◆ TASK DIRECTIONS
Condense the paragraph beginning "On the cover: If it’s August" from the Callaway history source below into a brief bulleted list that keeps its main facts.

◆ SOURCE

+ + + + + + +

A Short History of Callaway Cars - Powerfully Engineered
On the cover: If it’s August it must be Corvettes! Our annual tip of the hat to America’s sports car includes the 21st anniversary of the Callaway Corvettes. David Temple takes a look back to Corvette’s first year and features the very last 1953 model built. We also get a look behind the evolution of many legendary Corvettes as author Gary Witzenburg reviews the Bill Mitchell concept cars and Senior Editor Paul Zazarine turns back the pages to the 1960s and the next installment of The Corvette Chronicles. (Cover photo of the 1989 Callaway B2K by Chris C; new Callaway C16 courtesy of Callaway.)

+ + + + + + +

◆ COLLECTED MATERIAL
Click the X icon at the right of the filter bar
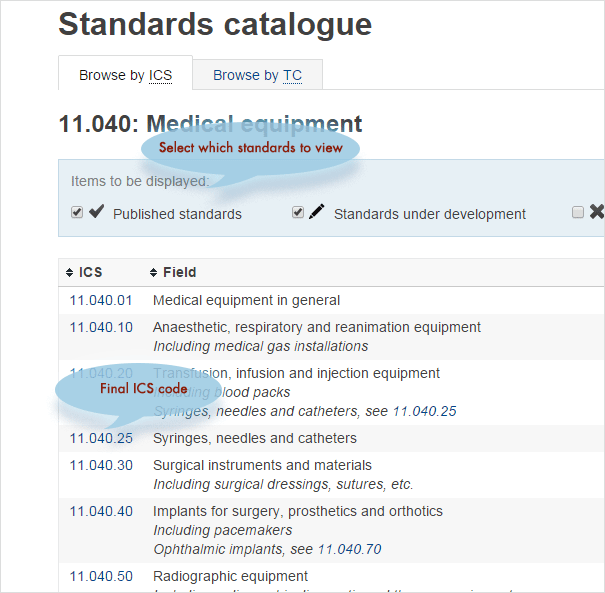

+ + + + + + +

◆ PROBLEM SOLUTION
- August issue: annual tribute to the Corvette, marking the 21st anniversary of the Callaway Corvettes
- David Temple: looks back at the Corvette's first year and features the last 1953 model built
- Gary Witzenburg: reviews the Bill Mitchell concept cars
- Senior Editor Paul Zazarine: covers the 1960s in the next installment of The Corvette Chronicles
- Cover images: 1989 Callaway B2K photographed by Chris C; new Callaway C16 courtesy of Callaway